Helen sprang up and rushed to embrace her.
‘I knew you’d come! Didn’t I tell you, Rab, she’d come?’
The game was abandoned as they made room for the visitors by the fire. Emmie rejected tea or anything to eat.
‘Just a cup of water would be grand,’ she smiled.
‘She’s not well,’ Tom said stiffly, ‘we won’t be stoppin’ long.’
‘By, you look pale as milk,’ Helen fretted, putting a hand to Emmie’s forehead.
‘That’s what comes of being locked away by young Tom,’ Rab teased. ‘Pair of love birds.’

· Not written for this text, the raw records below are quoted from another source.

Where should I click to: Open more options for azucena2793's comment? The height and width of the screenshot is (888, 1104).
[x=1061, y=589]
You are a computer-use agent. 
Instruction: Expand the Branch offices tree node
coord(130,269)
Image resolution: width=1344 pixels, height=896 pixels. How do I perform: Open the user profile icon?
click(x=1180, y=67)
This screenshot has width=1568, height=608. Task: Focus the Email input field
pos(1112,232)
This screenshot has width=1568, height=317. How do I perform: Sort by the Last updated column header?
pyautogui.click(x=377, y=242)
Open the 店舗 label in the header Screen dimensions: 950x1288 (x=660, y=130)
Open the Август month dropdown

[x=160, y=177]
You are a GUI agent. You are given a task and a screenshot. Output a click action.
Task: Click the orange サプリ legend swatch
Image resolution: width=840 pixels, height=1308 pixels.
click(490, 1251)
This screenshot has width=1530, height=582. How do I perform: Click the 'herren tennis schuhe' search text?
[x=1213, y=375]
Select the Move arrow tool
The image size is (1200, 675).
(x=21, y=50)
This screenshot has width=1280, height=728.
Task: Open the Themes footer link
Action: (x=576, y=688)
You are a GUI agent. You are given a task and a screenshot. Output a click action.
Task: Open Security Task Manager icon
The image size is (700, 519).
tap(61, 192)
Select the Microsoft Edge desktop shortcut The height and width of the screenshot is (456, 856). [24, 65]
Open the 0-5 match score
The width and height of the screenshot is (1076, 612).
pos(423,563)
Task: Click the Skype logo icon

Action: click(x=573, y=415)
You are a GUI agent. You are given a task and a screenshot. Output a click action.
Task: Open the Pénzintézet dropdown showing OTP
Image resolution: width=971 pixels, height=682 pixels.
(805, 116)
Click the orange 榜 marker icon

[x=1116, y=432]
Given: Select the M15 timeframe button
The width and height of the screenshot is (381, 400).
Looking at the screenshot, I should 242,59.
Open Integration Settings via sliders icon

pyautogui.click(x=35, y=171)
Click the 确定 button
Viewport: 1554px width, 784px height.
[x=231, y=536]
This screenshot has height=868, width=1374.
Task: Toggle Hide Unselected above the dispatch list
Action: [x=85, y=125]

‘Currans not feeding you well?’ Jonas joined in. ‘You should have more meals round here, Emmie.’
‘It’s nowt to do with me mam’s food,’ Tom said hotly. ‘And I don’t keep her locked up.’
Helen glared at the MacRae men. ‘Don’t listen to them, Tom, they’re only teasing.’
‘Tom, give out the presents,’ Emmie said swiftly. There was soap for Helen, tobacco for Jonas, a tin of humbugs for Peter and a handkerchief for Rab, embroidered with his initials.
‘It’s not much but…’ Emmie almost let slip that Tom had given her no money for presents. She had saved on the housekeeping to buy them gifts.
‘They’re grand, pet,’ Helen assured.
‘I’ll think of you every time I blow me nose,’ Rab grinned. ‘I’ve something for you, Emmie.’
He rose and went to his canvas bag, pulling out a parcel wrapped in newspaper.
‘That looks classy,’ Tom sneered.
Rab laughed good-naturedly and handed it to Emmie. She unwrapped it to find a slim book of poems; a well-thumbed collection of nineteenth-century Romantics. Rab scratched his close-shaven beard while watching her.
‘Thank you,’ she said, with a quick glance at Tom, ‘I’ll look at it later.’